Volontari a 6 zampe

Il cellulare vibra sul comodino. Codice Rosso. Persona dispersa. Lo zaino è pronto, appoggiato al muro vicino alla divisa da volontario. Ai piedi del letto quel muso che fino a un minuto prima dormiva beato, si alza e due occhi vispi e attenti seguono ogni movimento. Una stiratina alle zampe, uno sbadiglio, una scrollata. Collare, guinzaglio, si esce. Fuori il sole sta sorgendo e una leggera nebbiolina avvolge le case addormentate. Al punto d’incontro le Forze dell’Ordine, l’Assistenza Pubblica, altri volontari di Protezione Civile e le Unità Cinofile. M. si è allontanato di nascosto dalla struttura della quale è ospite. M. soffre di disturbi psichici, prende farmaci, è vulnerabile. L’allarme è scattato immediatamente e la famiglia accorsa siede in disparte, i visi segnati dalla preoccupazione. Fatto il punto della situazione, reperite le informazioni necessarie e organizzate le squadre di ricerca ora è il momento di andare. L’adrenalina è alta, la concentrazione al massimo, i cani in trepidante attesa del comando di partenza.
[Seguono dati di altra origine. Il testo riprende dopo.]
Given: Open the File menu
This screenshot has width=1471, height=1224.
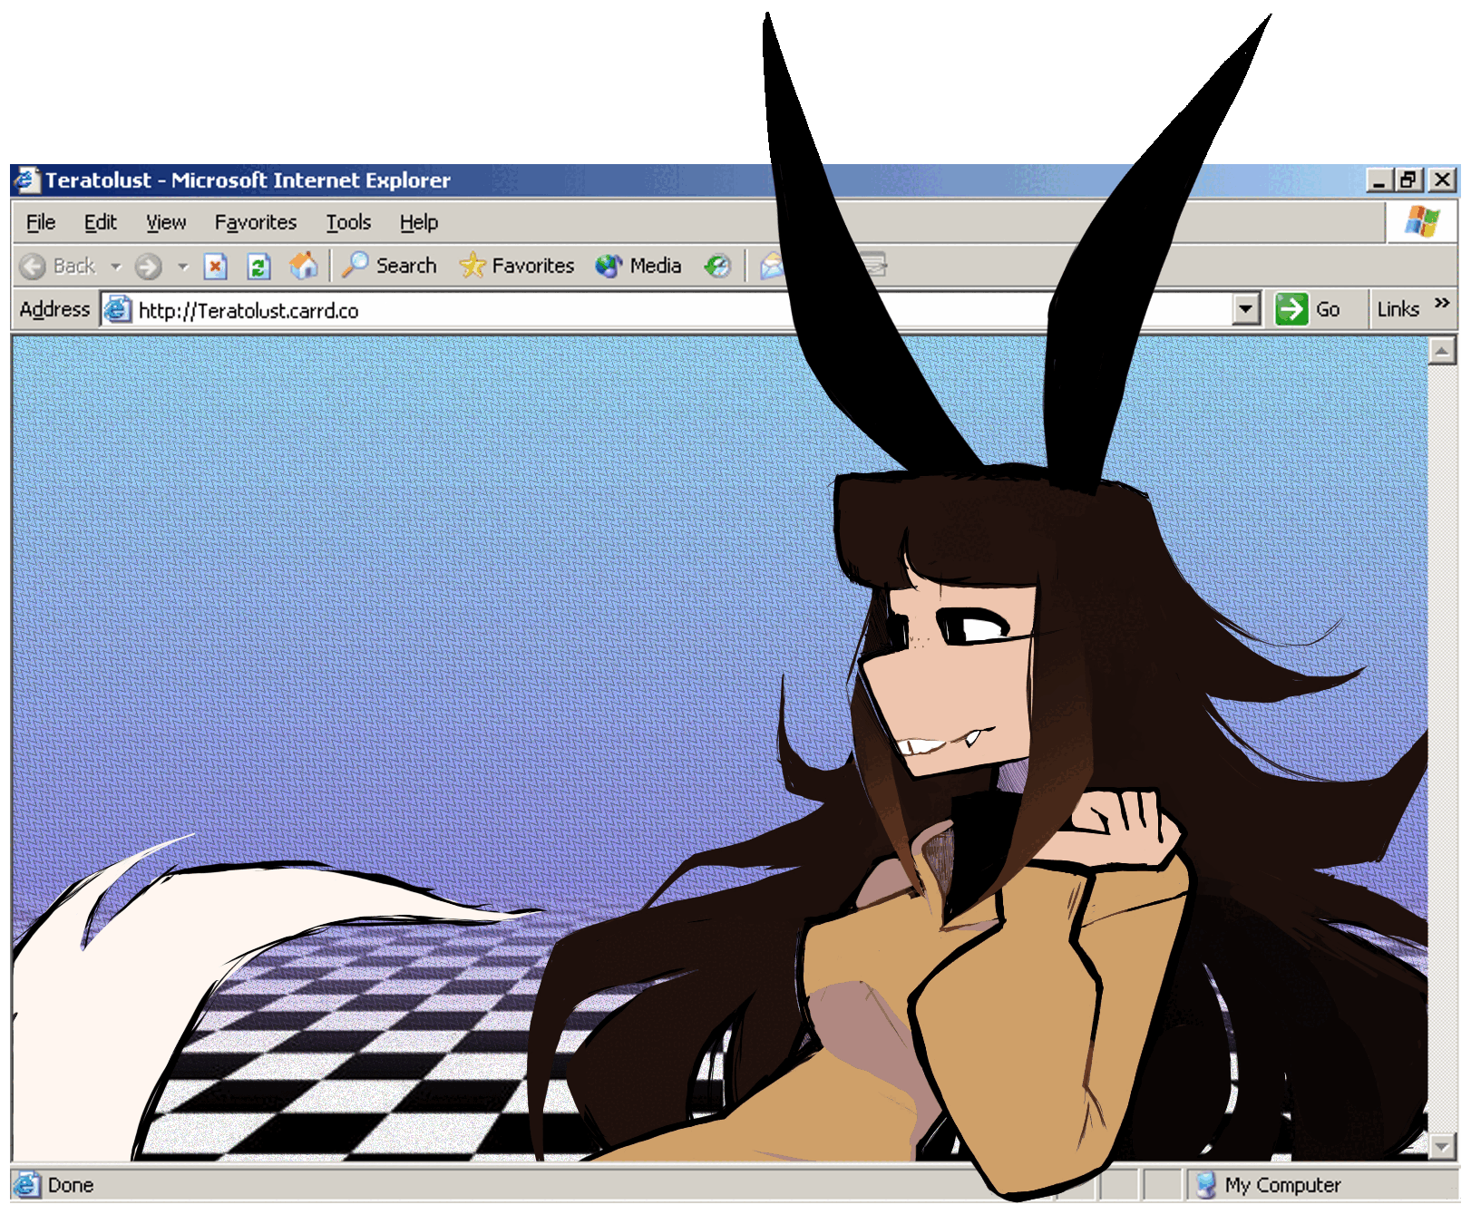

Cerca…. Decine di zampe e scarponi calpestano i campi che circondano la struttura dove per l’ultima volta è stato visto il ragazzo. I cani lavorano meticolosi, annusano, corrono, i volontari osservano, valutano, li seguono. Sulle colline il vento cambia continuamente direzione e gli odori si mescolano. Il sole intanto si è alzato in cielo e il caldo non aiuta. La terra è ancora umida dalla notte e si rischia di scivolare ad ogni passo. I cani cominciano a essere stanchi, qualcuno si ferma all’ombra per riprendere le forze. All’improvviso un abbaio. Il respiro si ferma. Poi un altro abbaio, e un altro ancora. Forti, persistenti, sicuri. C’è qualcosa. Seguendo quel segnale ci si avvicina con cautela e con il cuore che batte all’impazzata. Il sentiero è invaso dai rovi, si fatica a farsi largo tra quei rami taglienti. Quell’abbaio sempre più vicino, sempre più insistente. E finalmente, la sagoma di una persona, rannicchiata a terra. M. è vivo. Spaventato, ferito, ma vivo. La tensione si scioglie in un po’ di commozione. M. viene soccorso, la famiglia lo abbraccia. Poi i loro occhi cercano quelli dei cani. Sono occhi pieni di gratitudine.